◆ **GIVEN TEXT**

# # #

View mode: basic / threaded / horizontal-split · Log in · Help
July 18, 2012
Initialization of std.typecons.RefCounted objects
Hi,

I looked at Bug #6153 (Array!(Array!int) failure) and found that the
reason is the following behavior:

Given some type T you wrap as RefCounted!T object, then proper use of
the auto-initialization feature or manual initialization on demand
ensures that no null-pointer dereference will happen. But the other
problem is that as long as the wrapped object is uninitialized, the
object behaves like a value type instead of a reference type.

This exactly is what makes the following code fail:

Array!(Array!int) array2d;
array2d.length = 1;
array2d[0].insert(1);

The inner array "array2d[0]" was not initialized and hence the reference
pointer is null. Since Array.opIndex returns by value, the 'insert'
method is called on a temporary object and does not affect the inner
array (still being empty) which is stored in the outer array.

What do you think about this?

Must the user ensure that the Array container is always initialized
explicitly? If yes, how shall this happen since the only constructor
takes a (non-empty) tuple of new elements. Or shall opIndex return by
reference?

The problem arises in the same way if Array was a class - but then the
user typically knows that after enlarging the outer array, the inner
array is a null pointer which must be created by new.

Best regards,

Matthias Walter
July 18, 2012
Re: Initialization of std.typecons.RefCounted objects
Matthias Walter , dans le message (digitalmars.D:172673), a écrit :
> I looked at Bug #6153 (Array!(Array!int) failure) and found that the
>
> This exactly is what makes the following code fail:
> 
> Array!(Array!int) array2d;
> array2d.length = 1;
> array2d[0].insert(1);
> 
> The inner array "array2d[0]" was not initialized and hence the reference
> pointer is null. Since Array.opIndex returns by value, the 'insert'
> method is called on a temporary object and does not affect the inner
> array (still being empty) which is stored in the outer array.

# # #

◆ **ENTRIES**
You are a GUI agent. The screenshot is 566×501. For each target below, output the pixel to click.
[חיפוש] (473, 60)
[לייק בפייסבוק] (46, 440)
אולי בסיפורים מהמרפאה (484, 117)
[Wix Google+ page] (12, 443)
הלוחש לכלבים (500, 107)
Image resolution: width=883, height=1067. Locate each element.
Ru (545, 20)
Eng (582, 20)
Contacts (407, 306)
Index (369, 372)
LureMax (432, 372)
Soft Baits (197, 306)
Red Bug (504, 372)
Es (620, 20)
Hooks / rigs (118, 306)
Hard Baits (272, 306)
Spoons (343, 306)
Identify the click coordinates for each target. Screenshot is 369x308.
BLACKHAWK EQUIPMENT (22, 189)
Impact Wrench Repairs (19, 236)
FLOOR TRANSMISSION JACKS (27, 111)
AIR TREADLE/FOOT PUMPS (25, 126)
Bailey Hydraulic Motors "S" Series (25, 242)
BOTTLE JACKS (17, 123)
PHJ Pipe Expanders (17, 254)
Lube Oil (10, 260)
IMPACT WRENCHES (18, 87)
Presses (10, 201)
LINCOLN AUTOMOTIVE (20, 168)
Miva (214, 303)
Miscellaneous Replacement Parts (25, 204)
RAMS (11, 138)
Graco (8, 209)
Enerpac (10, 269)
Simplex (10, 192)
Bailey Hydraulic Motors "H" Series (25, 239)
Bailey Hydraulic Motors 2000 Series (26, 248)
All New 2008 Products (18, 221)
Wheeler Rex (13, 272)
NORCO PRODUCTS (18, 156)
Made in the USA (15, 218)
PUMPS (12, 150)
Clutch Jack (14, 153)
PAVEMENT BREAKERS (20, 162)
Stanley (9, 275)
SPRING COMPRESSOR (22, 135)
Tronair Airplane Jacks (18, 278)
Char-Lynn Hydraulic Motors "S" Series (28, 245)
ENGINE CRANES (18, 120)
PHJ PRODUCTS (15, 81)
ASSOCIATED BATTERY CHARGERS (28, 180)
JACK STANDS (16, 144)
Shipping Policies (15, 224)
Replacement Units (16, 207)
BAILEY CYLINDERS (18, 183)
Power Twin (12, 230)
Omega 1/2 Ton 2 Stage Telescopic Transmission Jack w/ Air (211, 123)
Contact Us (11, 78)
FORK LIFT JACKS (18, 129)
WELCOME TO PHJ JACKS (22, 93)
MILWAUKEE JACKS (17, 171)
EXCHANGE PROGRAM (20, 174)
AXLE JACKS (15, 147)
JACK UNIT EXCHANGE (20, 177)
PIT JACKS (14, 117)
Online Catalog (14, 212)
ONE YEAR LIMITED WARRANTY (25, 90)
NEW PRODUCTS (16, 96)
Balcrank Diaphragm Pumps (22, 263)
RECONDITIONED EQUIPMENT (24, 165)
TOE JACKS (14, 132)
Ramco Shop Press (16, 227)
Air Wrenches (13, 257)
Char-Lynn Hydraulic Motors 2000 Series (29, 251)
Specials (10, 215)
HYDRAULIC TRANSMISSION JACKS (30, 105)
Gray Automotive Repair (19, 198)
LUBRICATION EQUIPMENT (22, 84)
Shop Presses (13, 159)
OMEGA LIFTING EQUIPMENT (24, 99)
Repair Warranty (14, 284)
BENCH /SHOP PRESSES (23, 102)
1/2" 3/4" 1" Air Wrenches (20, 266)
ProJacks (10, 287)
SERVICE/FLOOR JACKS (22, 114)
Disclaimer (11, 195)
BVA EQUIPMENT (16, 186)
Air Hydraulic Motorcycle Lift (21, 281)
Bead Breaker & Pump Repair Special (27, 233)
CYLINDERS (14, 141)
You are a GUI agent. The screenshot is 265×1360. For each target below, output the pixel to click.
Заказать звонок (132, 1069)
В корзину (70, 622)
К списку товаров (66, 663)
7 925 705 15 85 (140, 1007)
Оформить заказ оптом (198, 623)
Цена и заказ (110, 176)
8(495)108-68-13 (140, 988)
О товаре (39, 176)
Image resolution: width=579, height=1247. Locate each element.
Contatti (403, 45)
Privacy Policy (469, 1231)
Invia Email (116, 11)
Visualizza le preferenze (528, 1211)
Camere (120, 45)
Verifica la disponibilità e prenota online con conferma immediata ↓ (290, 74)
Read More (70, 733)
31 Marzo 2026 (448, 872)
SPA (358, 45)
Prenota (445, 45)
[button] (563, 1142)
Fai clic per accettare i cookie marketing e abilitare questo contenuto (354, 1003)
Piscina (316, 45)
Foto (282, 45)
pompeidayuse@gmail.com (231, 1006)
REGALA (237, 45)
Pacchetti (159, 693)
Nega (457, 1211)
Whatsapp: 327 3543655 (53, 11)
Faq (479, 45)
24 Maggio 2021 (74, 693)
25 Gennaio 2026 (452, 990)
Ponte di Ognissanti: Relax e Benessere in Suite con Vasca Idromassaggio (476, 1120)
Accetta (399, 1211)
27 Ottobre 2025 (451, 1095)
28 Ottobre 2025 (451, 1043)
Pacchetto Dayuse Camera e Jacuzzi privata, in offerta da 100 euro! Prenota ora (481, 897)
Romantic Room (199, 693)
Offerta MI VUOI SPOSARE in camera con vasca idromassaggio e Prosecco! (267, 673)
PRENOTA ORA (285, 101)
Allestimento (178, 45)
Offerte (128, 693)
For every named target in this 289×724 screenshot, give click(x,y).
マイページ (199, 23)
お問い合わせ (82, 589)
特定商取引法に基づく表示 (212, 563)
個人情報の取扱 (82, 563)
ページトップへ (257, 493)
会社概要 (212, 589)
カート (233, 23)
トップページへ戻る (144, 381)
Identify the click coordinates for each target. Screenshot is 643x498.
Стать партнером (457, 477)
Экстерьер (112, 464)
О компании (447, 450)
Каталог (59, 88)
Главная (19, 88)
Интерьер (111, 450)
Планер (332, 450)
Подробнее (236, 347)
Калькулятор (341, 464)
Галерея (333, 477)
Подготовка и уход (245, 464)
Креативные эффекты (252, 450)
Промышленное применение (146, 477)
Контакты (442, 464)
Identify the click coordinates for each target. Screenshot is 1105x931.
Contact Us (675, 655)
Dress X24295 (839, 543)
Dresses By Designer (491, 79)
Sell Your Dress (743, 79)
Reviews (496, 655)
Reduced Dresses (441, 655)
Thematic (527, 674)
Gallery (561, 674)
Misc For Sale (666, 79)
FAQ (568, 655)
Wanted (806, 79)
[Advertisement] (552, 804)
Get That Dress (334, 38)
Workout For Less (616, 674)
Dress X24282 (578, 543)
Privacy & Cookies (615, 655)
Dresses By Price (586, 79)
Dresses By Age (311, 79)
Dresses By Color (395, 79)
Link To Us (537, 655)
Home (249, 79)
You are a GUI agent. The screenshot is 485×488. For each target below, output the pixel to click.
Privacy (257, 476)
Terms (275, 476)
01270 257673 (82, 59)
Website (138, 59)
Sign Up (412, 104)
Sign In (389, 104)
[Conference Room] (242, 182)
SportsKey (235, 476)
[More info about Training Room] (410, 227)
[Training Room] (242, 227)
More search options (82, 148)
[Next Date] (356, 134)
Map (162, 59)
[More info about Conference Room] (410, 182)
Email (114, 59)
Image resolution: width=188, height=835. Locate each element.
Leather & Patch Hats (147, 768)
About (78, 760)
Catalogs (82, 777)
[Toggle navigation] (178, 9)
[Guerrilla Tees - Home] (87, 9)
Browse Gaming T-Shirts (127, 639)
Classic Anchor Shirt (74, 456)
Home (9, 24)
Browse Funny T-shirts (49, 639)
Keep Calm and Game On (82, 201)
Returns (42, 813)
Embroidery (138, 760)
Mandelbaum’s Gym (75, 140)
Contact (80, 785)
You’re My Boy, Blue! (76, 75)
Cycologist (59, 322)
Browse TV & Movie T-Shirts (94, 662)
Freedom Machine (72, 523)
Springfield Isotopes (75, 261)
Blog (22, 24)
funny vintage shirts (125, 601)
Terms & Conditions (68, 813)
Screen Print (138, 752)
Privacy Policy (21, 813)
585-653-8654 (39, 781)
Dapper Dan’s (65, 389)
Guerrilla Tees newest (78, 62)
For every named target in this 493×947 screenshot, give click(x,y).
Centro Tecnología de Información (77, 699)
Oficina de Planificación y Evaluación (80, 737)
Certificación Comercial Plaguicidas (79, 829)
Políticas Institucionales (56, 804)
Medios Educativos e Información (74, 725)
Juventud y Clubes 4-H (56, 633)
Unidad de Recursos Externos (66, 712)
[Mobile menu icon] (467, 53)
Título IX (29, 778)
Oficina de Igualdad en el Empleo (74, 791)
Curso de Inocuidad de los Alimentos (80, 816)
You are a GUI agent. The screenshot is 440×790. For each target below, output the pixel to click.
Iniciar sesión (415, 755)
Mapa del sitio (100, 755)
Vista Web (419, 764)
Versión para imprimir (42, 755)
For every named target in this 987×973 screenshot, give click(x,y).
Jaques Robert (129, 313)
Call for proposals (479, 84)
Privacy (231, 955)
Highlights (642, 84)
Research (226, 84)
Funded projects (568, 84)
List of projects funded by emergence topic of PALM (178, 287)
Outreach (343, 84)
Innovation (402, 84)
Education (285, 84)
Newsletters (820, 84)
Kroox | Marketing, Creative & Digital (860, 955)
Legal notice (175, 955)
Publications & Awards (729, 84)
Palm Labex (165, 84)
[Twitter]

# # #

◆ **WORK TO COMPLETE**
1/ According to the thread on RefCounted initialization, why does the call "array2d[0].insert(1);" leave the inner array empty? Answer in one to three sentences.
2/ Write out the text of the thread on RefCounted initialization between "View mode: basic" and "a reference type.", inclusive.
Rely only on the thread on RefCounted initialization.

◆ **REPLIES**
1/ The inner array "array2d[0]" was never initialized, so its reference pointer is null and it behaves like a value type. Because Array.opIndex returns by value, 'insert' runs on a temporary object, and the inner array stored in the outer array does not change.

2/
View mode: basic / threaded / horizontal-split · Log in · Help
July 18, 2012
Initialization of std.typecons.RefCounted objects
Hi,

I looked at Bug #6153 (Array!(Array!int) failure) and found that the
reason is the following behavior:

Given some type T you wrap as RefCounted!T object, then proper use of
the auto-initialization feature or manual initialization on demand
ensures that no null-pointer dereference will happen. But the other
problem is that as long as the wrapped object is uninitialized, the
object behaves like a value type instead of a reference type.